I hope that Dr G’s more accurate and sophisticated rendering of fascial structure will aid the reader in envisioning it, not as an inert packing material, but as a truly holistic and dynamic system. Future study may soon lead to better understanding not only of fascia’s structure, but it’s previously unrecognized function(s) in health and healing. To be sure, I have not covered Dr. G’s text in totality. I covered what I thought might be interesting to people coming across it on my blog, and what I felt I could fairly wrap my head around. There are areas of considerable technicality and hypothesis that honestly, I found too difficult to summarize. Having studied the text now in more depth, I have gotten past some of the more intimidating verbiage and can really appreciate the elegance of his observations and theorizations.
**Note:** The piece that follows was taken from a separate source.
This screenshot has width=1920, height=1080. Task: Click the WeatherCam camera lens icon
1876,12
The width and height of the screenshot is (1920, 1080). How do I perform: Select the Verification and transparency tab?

For those with scientific background and real interest, I encourage you to check out the book for yourselves. There are beautiful photos throughout and even accompanying QR codes that link to live videos of the endoscope in action. In addition, there are short commentaries from several leaders in the field (including our very own John Barnes!) after each chapter. These highlight how Dr. G’s work has influenced and related to the speakers’ own observations and work, which I found so interesting.